WHAT YOU SHOULD DO >>
Rewrite the entries starting at the line containing "Like 劉誌刚's post" and ending at the end of the entries, replacing "button" with "icon" and keeping everything else unchanged. Leave the pictures out of your answer.

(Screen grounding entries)
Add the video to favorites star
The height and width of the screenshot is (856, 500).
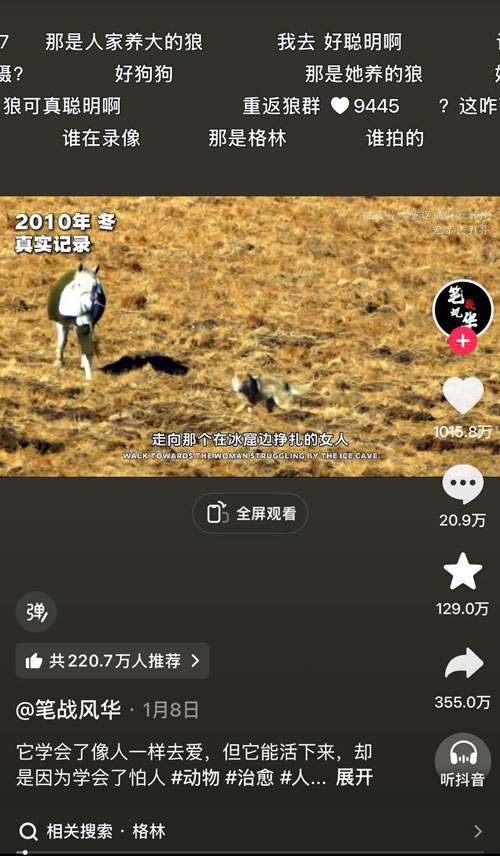coord(463,572)
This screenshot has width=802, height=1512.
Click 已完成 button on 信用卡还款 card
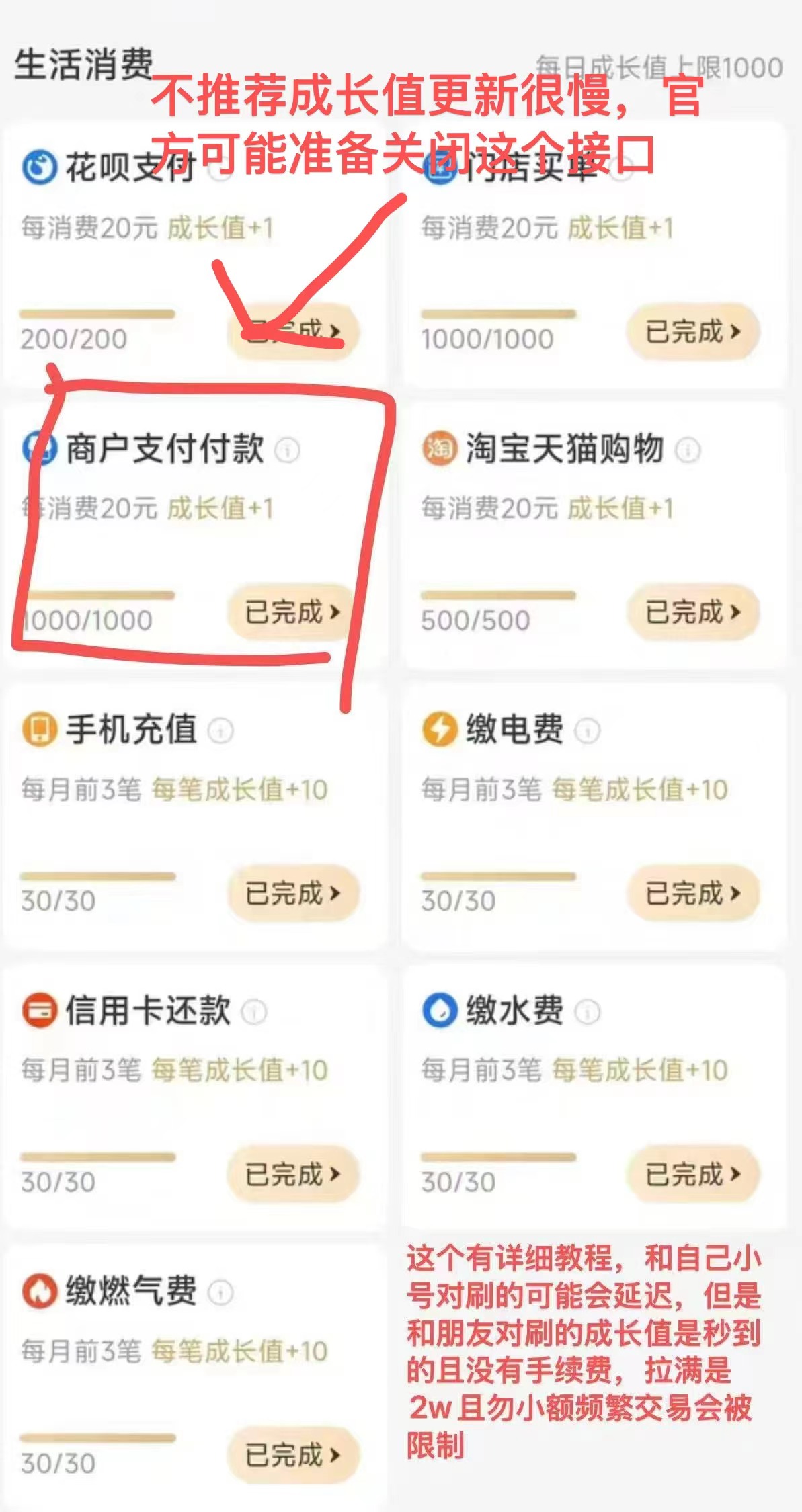point(290,1175)
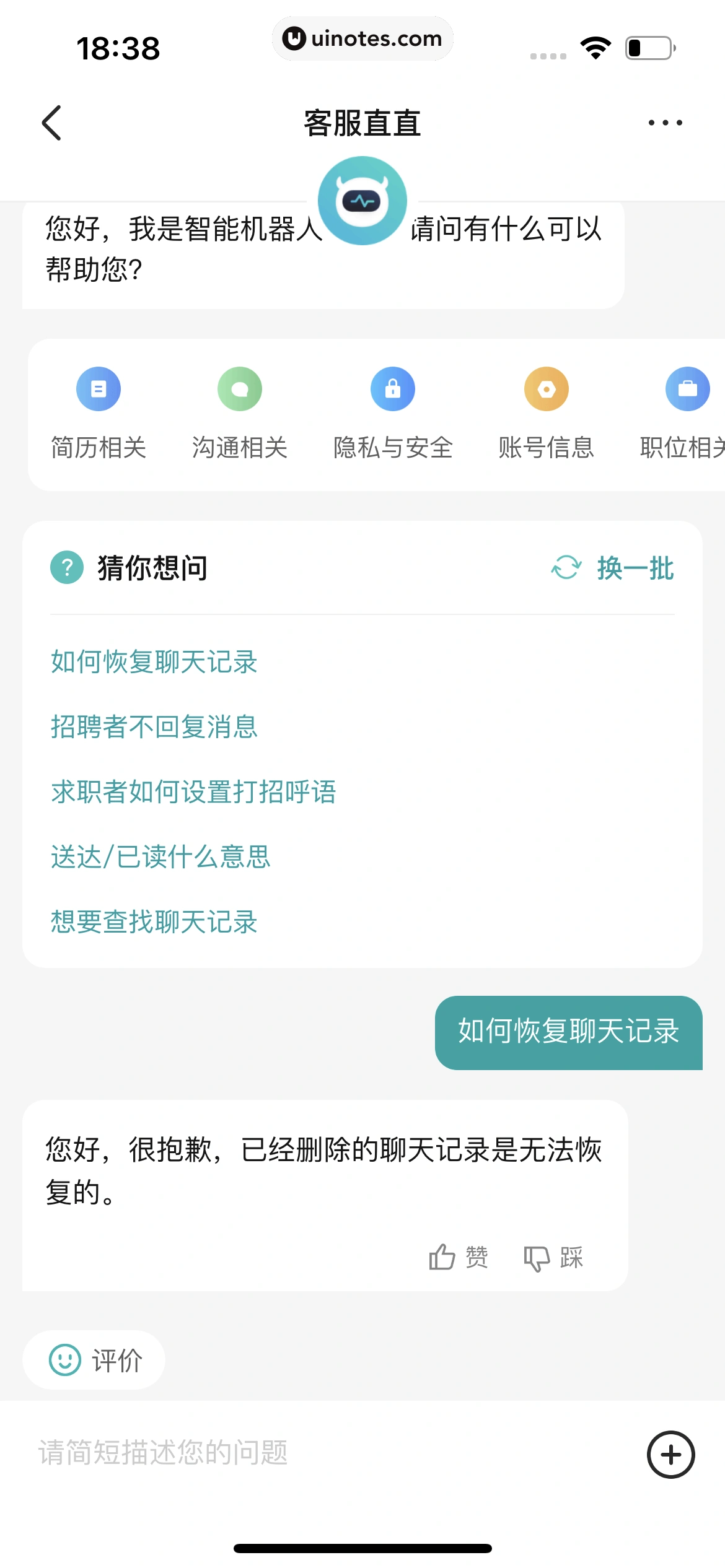Open the 如何恢复聊天记录 question link
This screenshot has width=725, height=1568.
point(154,662)
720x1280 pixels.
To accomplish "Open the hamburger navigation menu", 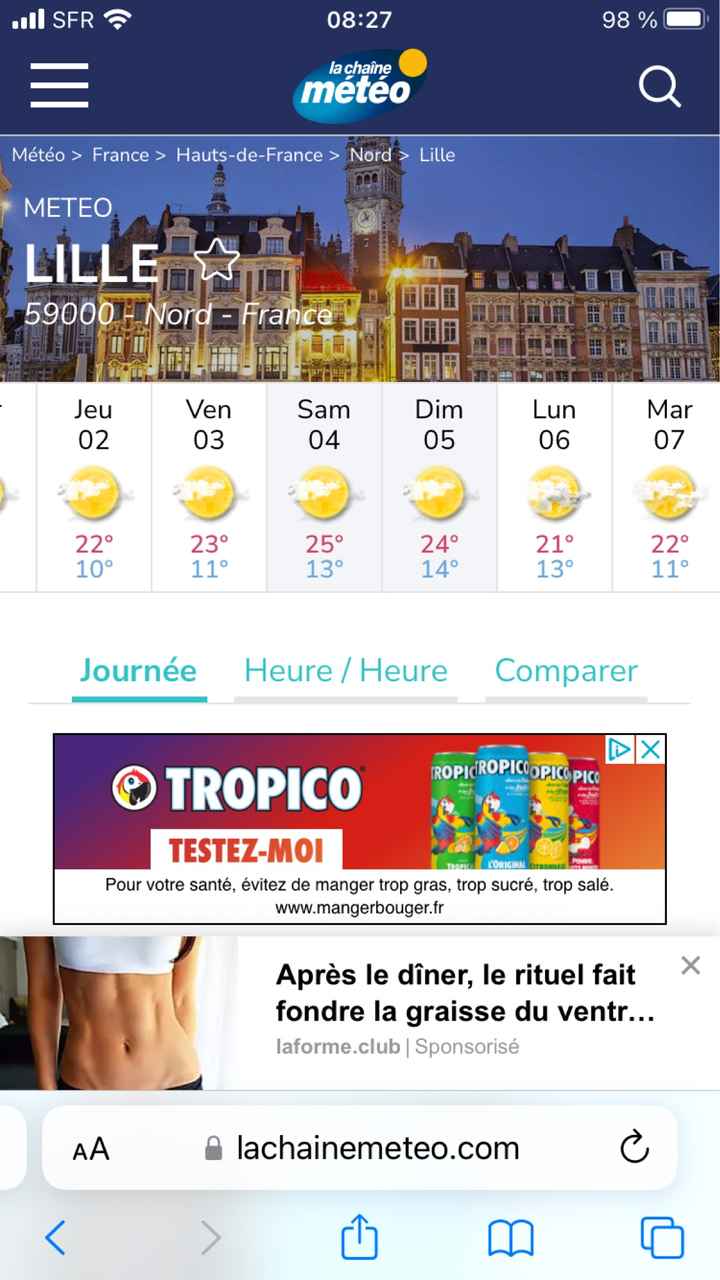I will pyautogui.click(x=58, y=87).
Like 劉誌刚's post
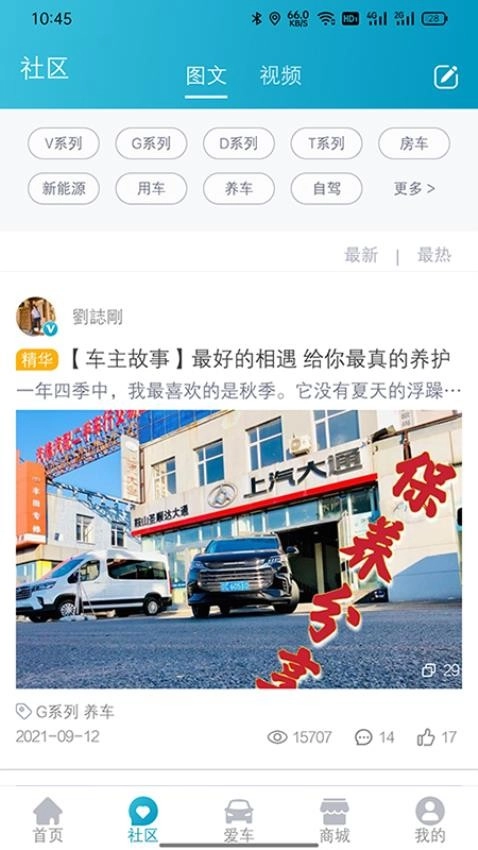Viewport: 478px width, 850px height. [437, 737]
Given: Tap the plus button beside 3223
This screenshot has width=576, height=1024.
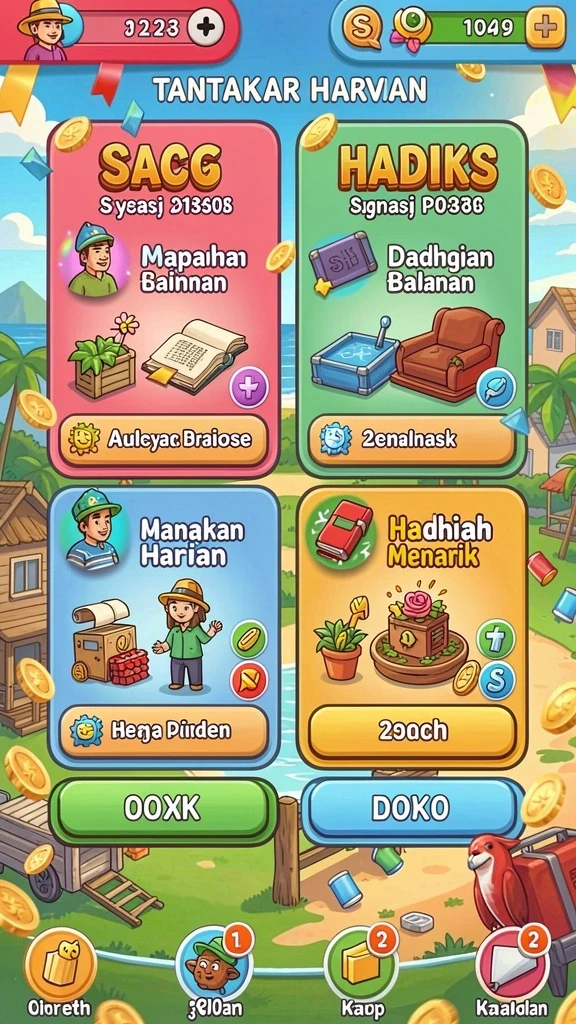Looking at the screenshot, I should tap(206, 27).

PROBLEM SOLUTION >>
Like 劉誌刚's post
Viewport: 478px width, 850px height. [437, 737]
Given: Tap the plus icon beside 3223
This screenshot has width=576, height=1024.
Looking at the screenshot, I should tap(206, 27).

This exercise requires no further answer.